Cuando se habla de los animales marinos más veloces, muchos piensan en tiburones o delfines, pero el verdadero poseedor del récord es el pez vela (Istiophorus), capaz de alcanzar hasta 110 km/h bajo el agua.
Este impresionante pez no solo destaca por su velocidad, sino también por su agilidad y destreza, lo que lo convierte en uno de los grandes depredadores del océano.
Las características que lo hacen tan veloz
El pez vela cuenta con una anatomía perfectamente hidrodinámica, diseñada para moverse con máxima eficiencia en el agua:
- Cuerpo alargado y musculoso, que reduce la resistencia.
- Mandíbula puntiaguda, similar a una lanza, ideal para atacar a sus presas.
- Aleta dorsal en forma de vela, que puede plegarse cuando acelera.
Gracias a estas cualidades, el pez vela es capaz de impulsarse con gran potencia, minimizando la fricción y realizando maniobras sorprendentes.
¿Cómo se comprobó que es el pez más rápido?
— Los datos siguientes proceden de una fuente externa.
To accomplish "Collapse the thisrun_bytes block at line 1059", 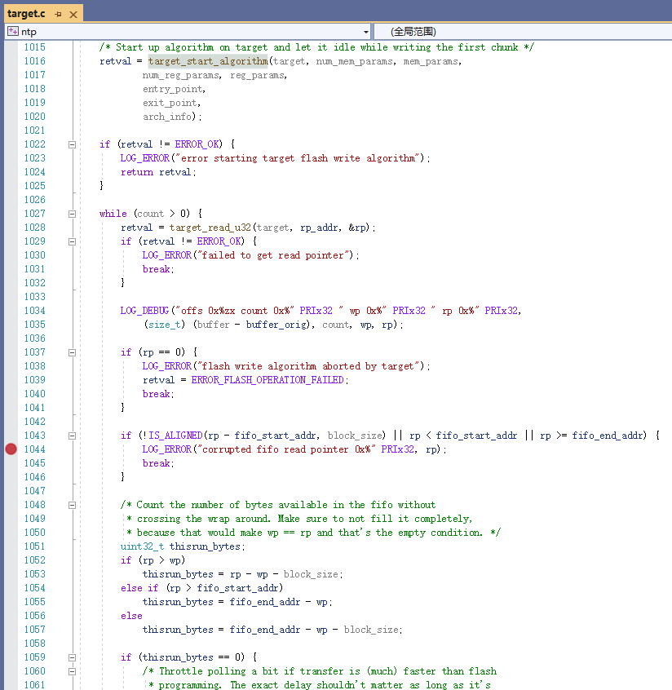I will tap(72, 657).
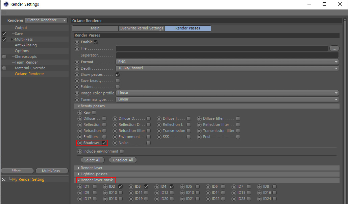The height and width of the screenshot is (204, 348).
Task: Click the Cinema 4D logo in title bar
Action: (x=6, y=4)
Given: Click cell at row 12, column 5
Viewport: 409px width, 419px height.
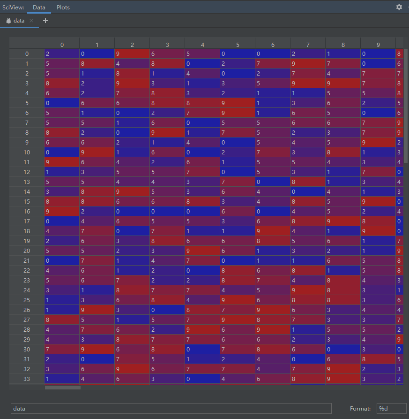Looking at the screenshot, I should 238,172.
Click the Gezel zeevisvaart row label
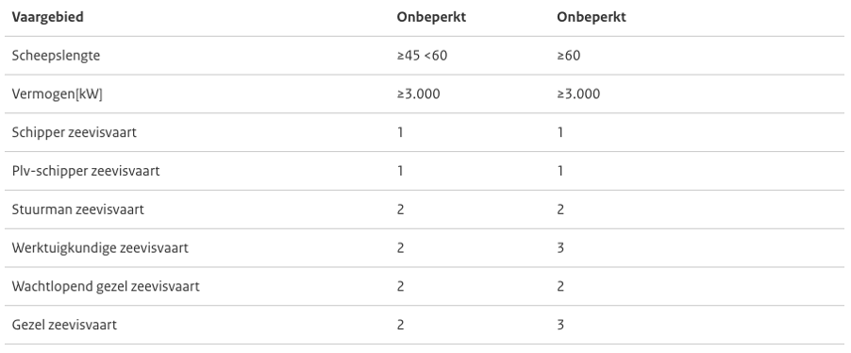This screenshot has width=851, height=353. click(64, 325)
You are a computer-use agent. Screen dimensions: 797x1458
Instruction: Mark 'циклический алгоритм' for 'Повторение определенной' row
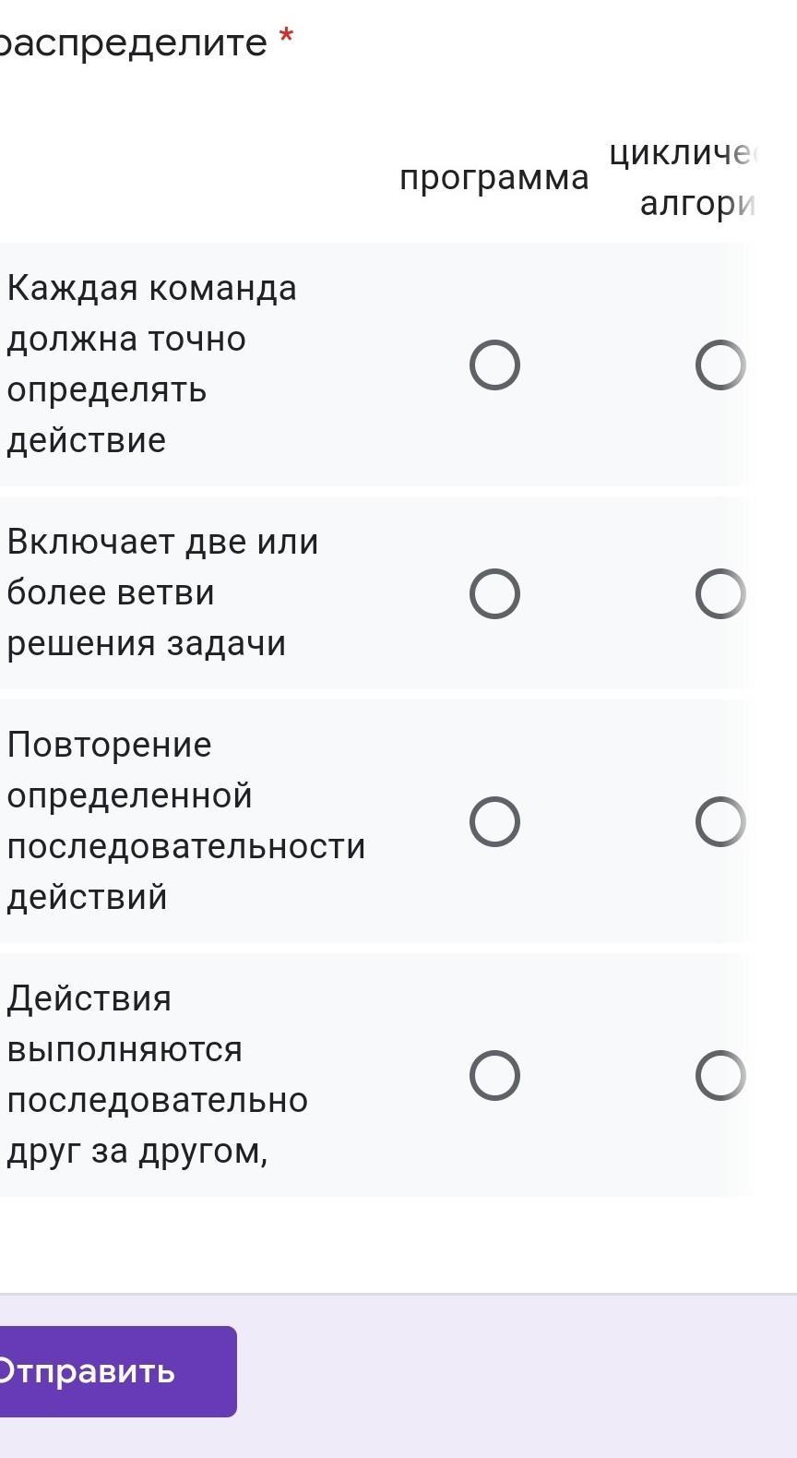click(720, 821)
Las mediciones de velocidad se han realizado en ambientes naturales y acuarios controlados, donde científicos han observado que estos peces pueden alcanzar ráfagas de 110 km/h en momentos clave, como:
- Caza de bancos de peces, donde despliega su máxima velocidad.
- Escape de depredadores, lo que le permite sobrevivir en un entorno competitivo.
Un depredador formidable del océano
El pez vela no solo depende de su rapidez, sino que también emplea estrategias de caza avanzadas, utilizando su:
- Pico afilado, similar al de un pez espada, con el que golpea y aturde a los peces antes de devorarlos.
- Habilidad para cambiar de color, mostrando rayas brillantes que le sirven para comunicarse con otros peces vela o camuflarse.
El pez vela y la pesca deportiva
Por su tamaño, fuerza y espectacularidad, el pez vela es objetivo de la pesca deportiva, lo que ha llevado a diversas organizaciones a promover su conservación mediante prácticas de captura y liberación.
Si bien no está en peligro de extinción, su protección es clave para mantener el equilibrio ecológico en los océanos.